What are the Pandora Papers?
The Pandora Papers’s 11.9 million records arrived from 14 different offshore services firms; a 2.94 terabyte data trove exposes the offshore secrets of wealthy elites from more than 200 countries and territories.
It contains data for 330 politicians and public officials, from more than 90 countries and territories, including 35 current and former country leaders, as well as celebrities, fraudsters, drug dealers, royal family members and leaders of religious groups around the world.
It involved more than 600 journalists from 150 media outlets in 117 countries.
It took ICIJ more than a year to structure, research and analyze the data, which will be incorporated into the Offshore Leaks database: The task involved three main elements: journalists, technology and time.
Still, ICIJ estimates that they have only a small fraction of the universe of provider data, as the 14 providers, which offered services in at least 38 jurisdictions, are part of a larger industry of offshore services operating around the world.
What is ICIJ?
The International Consortium of Investigative Journalists is a U.S.-based nonprofit newsroom, fully funded by donations, with its own reporting team, as well as a global network of reporters and media organizations who work together to investigate the most important stories in the world.
Its network of trusted members encompasses 280 of the best investigative reporters from more than 100 countries and territories and they also partner with more than 100 media organizations, from the world’s most renowned outlets, including the BBC, the New York Times, the Guardian and the Asahi Shimbun, to small regional nonprofit investigative centers.
In addition to the U.S. staff, they have team members in Australia, France, Spain, Hungary, Serbia, Belgium and Ireland and they provide the tools and guidance needed to successfully pull off unprecedented reporting collaborations.
What data did ICIJ have and how it differed from the Panama papers?
The Pandora Papers information derives from 2.94 terabytes of data in more than 11.9 million records and comes from 14 providers that offer services in at least 38 jurisdictions. In comparison, the famous 2016 Panama Papers investigation was based on almost the same volume of documents, but all came from one and single provider, the now-defunct Mossack Fonseca law firm.
The new challenge with the 11.9 million-plus Pandora records was that they were largely unstructured. More than half of the files (6.4 million) were text documents, including more than 4 million PDFs, some of which ran to more than 10,000-pages. The documents included passports, bank statements, tax declarations, company incorporation records, real estate contracts and due diligence questionnaires. There were also more than 4.1 million images and emails in the leak.
Spreadsheets made up 4% of the documents, or more than 467,000. The records also included slide shows and audio and video files.
How were the data processed?
To explore and analyze the information in the Pandora Papers, ICIJ identified files that contained beneficial ownership information by company and jurisdiction and structured it accordingly. Each provider’s data required a different process.
In cases where information came in spreadsheet form, ICIJ removed duplicates and combined it into a master spreadsheet. For PDF or document files, ICIJ used programming languages such as Python to automate data extraction and structuring as much as possible.

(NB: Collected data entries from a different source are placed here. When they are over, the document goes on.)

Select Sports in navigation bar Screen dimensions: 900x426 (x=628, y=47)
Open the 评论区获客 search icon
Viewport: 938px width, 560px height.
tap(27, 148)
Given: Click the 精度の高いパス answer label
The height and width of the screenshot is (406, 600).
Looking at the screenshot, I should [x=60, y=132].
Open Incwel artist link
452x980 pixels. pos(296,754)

In more complex cases, ICIJ used machine learning and other tools, including the Fonduer and Scikit-learn softwares, to identify and separate specific forms from longer documents.

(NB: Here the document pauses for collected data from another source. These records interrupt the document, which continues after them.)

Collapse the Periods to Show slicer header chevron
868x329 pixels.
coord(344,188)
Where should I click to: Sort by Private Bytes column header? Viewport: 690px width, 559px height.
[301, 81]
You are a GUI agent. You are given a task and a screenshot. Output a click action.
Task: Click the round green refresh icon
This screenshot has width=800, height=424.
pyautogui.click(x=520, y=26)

Some provider forms were handwritten, requiring ICIJ to extract information manually.
Once information was extracted and structured, ICIJ generated lists that linked beneficial owners to the companies they owned in specific jurisdictions. In some cases, information about where or when a company was registered wasn’t available. In others, information was missing about when a person or an entity had become the owner of the company, among other details.

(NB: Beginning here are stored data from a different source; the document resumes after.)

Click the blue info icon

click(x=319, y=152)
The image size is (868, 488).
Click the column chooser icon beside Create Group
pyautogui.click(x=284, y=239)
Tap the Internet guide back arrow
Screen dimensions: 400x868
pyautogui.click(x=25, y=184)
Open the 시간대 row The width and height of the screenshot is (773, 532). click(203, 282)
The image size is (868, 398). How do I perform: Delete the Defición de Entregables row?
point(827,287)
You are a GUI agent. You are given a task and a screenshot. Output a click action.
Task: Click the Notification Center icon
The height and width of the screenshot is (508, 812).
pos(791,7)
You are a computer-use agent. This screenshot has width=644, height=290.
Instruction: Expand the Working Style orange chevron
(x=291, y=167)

After structuring the data, ICIJ used graphic platforms (Neo4J and Linkurious) to generate visualizations and make them searchable. This allowed reporters to explore connections between people and companies across providers.
To identify potential story subjects in the data, ICIJ matched information in the leak against other data sets: sanctions lists, previous leaks, public corporate records, media lists of billionaires and public lists of political leaders.
ICIJ’s partner in Sweden, SVT, generated spreadsheets containing data extracted from passports found in the Pandora Papers.
ICIJ shared records with media partners using Datashare, a secure research and analytical tool developed by ICIJ’s technical team. Datashare’s batch-search function helped reporters match some public figures with the data.
How were the data organised and investigated?
Having identified documents that contained information on the owners of offshore entities and structured the information by provider, ICIJ unified the data in a centralized database.
This provided ICIJ and its media partners with a unique data set of beneficial owners of companies in secrecy jurisdictions.
ICIJ eliminated duplications in the data and identified key elements, such as nationality of the owner, country of residence and place of birth.
ICIJ and its media partners used keyword searches to identify politicians in the data, using passport information to help with the identification. ICIJ used public records to verify details related to the companies and to be sure the people named in the data were actually the political leaders identified with those names.
ICIJ structured the information in a spreadsheet and put it through two rounds of fact-checking. Data gathered on politicians was also visualized in the profiles in our Power Players feature.
ICIJ matched Forbes’s billionaires lists against the Pandora Papers to find more than 130 who had entities in secrecy jurisdictions. More than 100 of them had a combined fortune valued at more than $600 billion in 2021.
Why call them Pandora Papers?
Pandora was the first mortal woman in Greek mythology, a sort of an Ancient Greek Eve. Following the instructions of Zeus, she was molded by Hephaestus and endowed with gifts by all the other Olympian gods.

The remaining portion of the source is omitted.